If you think Max’s side gig is a commentary on the financial perils of full-time writing, you would be wrong. As he embarks on life as Sebastian, Max is a permalancer at a trendy London magazine with a short story freshly published in Granta. He’s just been assigned the story of his dreams: a profile of his literary idol, Bret Easton Ellis. He’s about to publish a collection of short stories, is in the running for a prestigious short story prize, and is writing his escorting novel on spec.
Any sane person in the literary industry would consider this to be whirlwind success at any age, much less 25 — but this is not a sensible movie, nor is Max a wise protagonist. Thus we’re left to wonder why Max subjects himself and everyone around him to such destruction, and Mäkelä never offers an answer. Max’s mother alludes to a bad breakup, and Max tells his writing group that he was inspired by an article he wrote about Gen Z sex workers. It’s unclear if these half-truths hold any weight.

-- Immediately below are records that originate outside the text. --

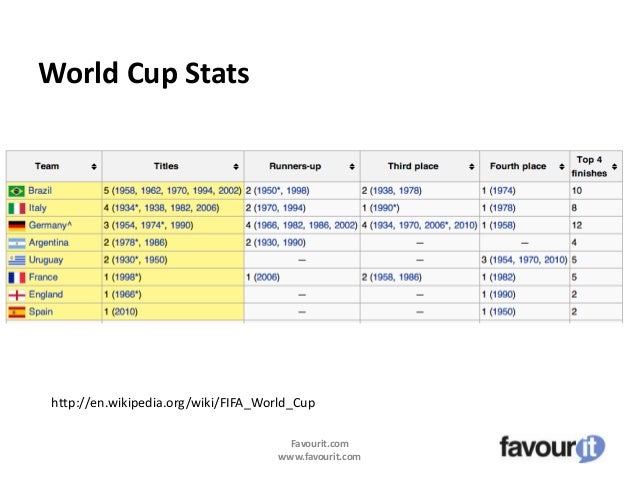The height and width of the screenshot is (479, 638).
Task: Open the Argentina team link
Action: [x=49, y=242]
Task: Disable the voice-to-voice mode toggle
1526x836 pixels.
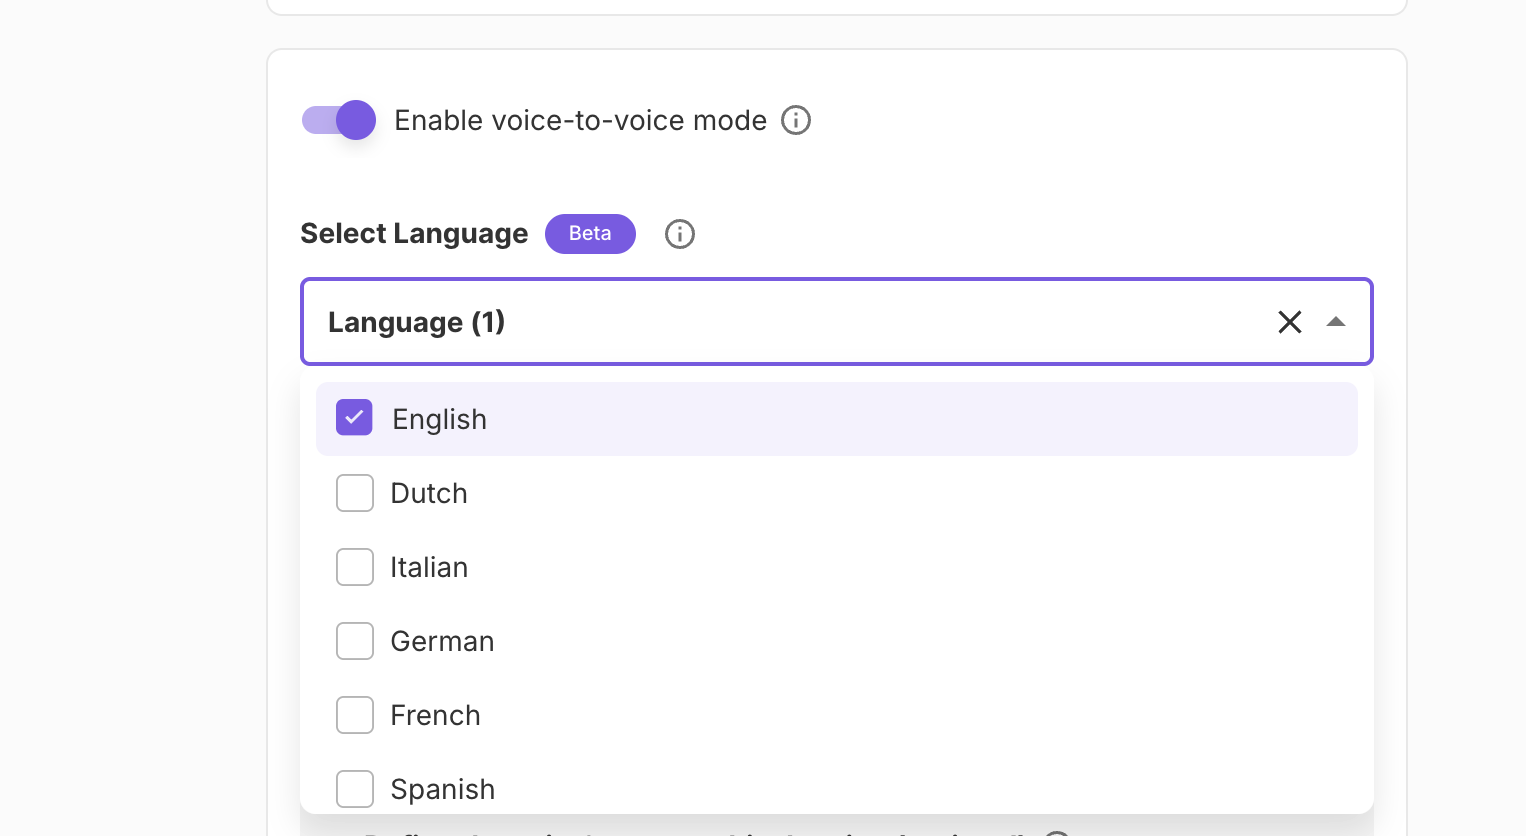Action: 339,120
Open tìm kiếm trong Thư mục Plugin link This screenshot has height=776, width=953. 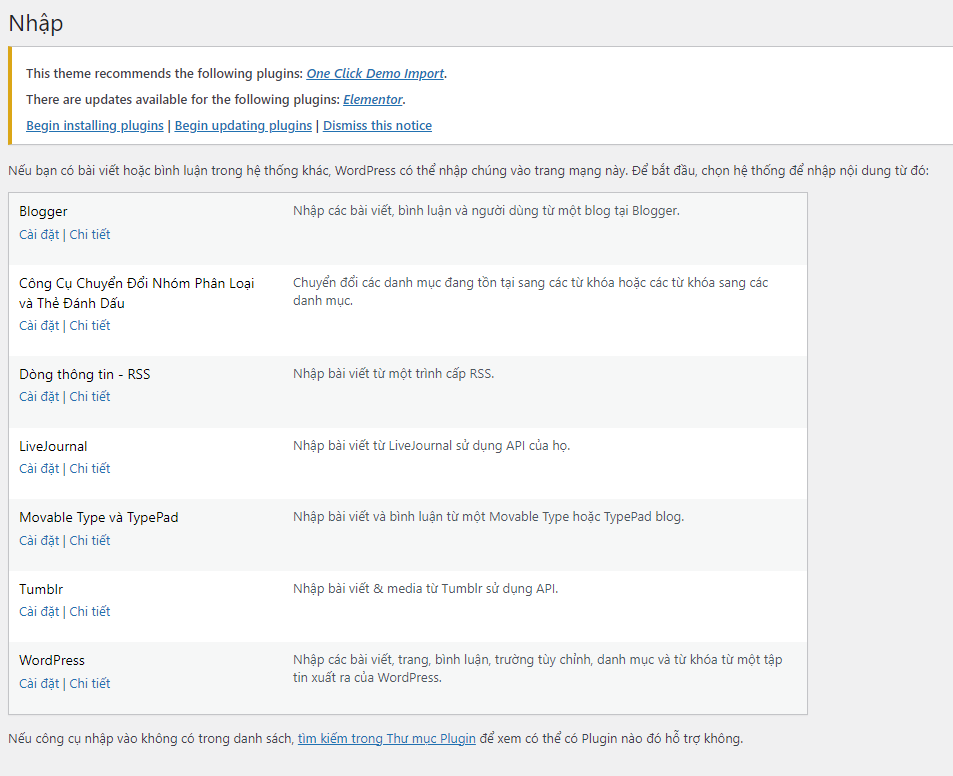(x=386, y=739)
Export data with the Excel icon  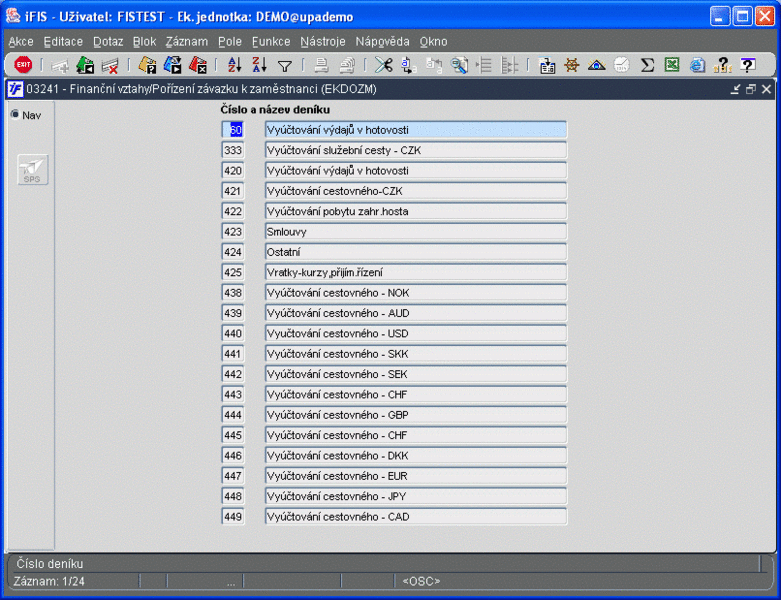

As Max argues with other characters to justify the plot of his novel, Mäkelä uses his protagonist as an awkward mouthpiece through which to sort out his own script. It’s hard not to laugh when Max’s bestie, Amna (Hiftu Quasem), criticizes his novel for its repetitive scenes of middling hookups with older men, nor when Max self-deprecatingly refers to the gay escort as “a stock character of queer literature.” When Max defends the author Cyril Collard from being viewed as “immoral or selfish, unlikable,” it feels more than a little on the nose.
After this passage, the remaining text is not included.